According to Israeli Prime Minister Ehud Olmert’s spokesman Mark Regev, the onslaught against the Gaza Strip over the past weekend has revitalized the cabinet, saying “there was an energy, a feeling that after so long of showing restraint we had finally acted.”
Indeed, as the attacks seem unlikely to unseat Hamas from the Gaza Strip, the body count being racked up is as much about restoring domestic and international face after the largely failed 2006 invasion of Lebanon. It’s already done much to repair the image of Labor Party head and Defense Minister Ehud Barak.
But it’s value on the front of deterrence is questionable, at best. The Gaza Strip is far from a difficult opponent for the heavily armed Israeli military, and what it will prove by killing hundreds of people in a densely populated sliver of land that has had little access to food or medicine for months now is unclear. It may have reinforced the notion that Israel is willing to kill enormous numbers of people for nebulous reasons: one of the few things that wasn’t in doubt after the Lebanon War.

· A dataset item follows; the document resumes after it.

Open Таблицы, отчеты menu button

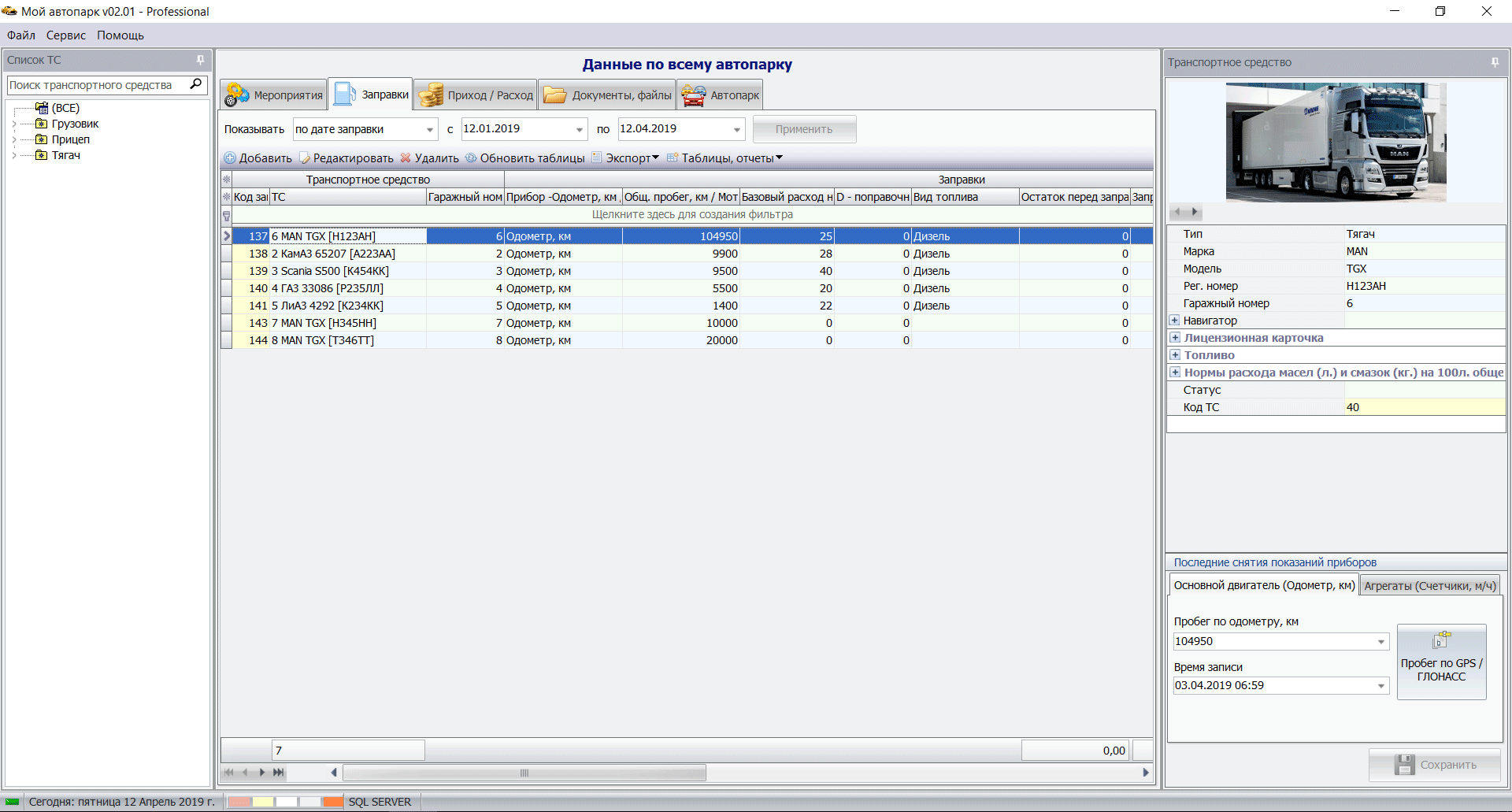pos(724,158)
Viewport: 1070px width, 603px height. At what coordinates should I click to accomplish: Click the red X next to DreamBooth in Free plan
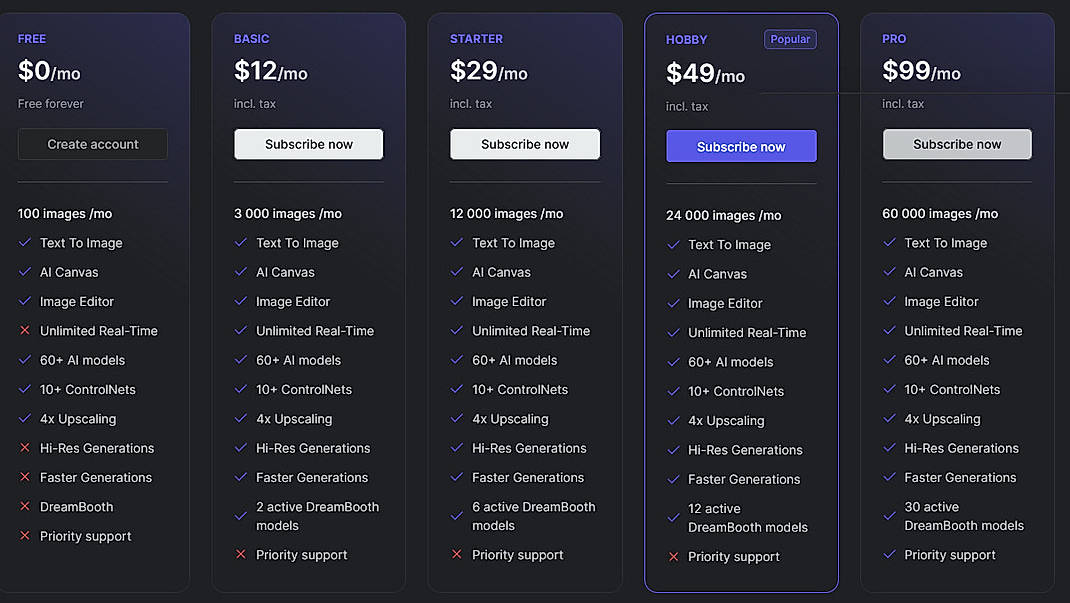click(25, 507)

What it has accomplished, rather, was to destroy what few peace talks Israel had going for them. The enormously significant early stages of peace talks with Syria were ended yesterday. Even the Fatah-run Palestinian Authority, which had hoped to use the Israeli attacks as a means to recover control of the Gaza Strip from rival Hamas, has suspended the US-sponsored talks to protest the high death tolls.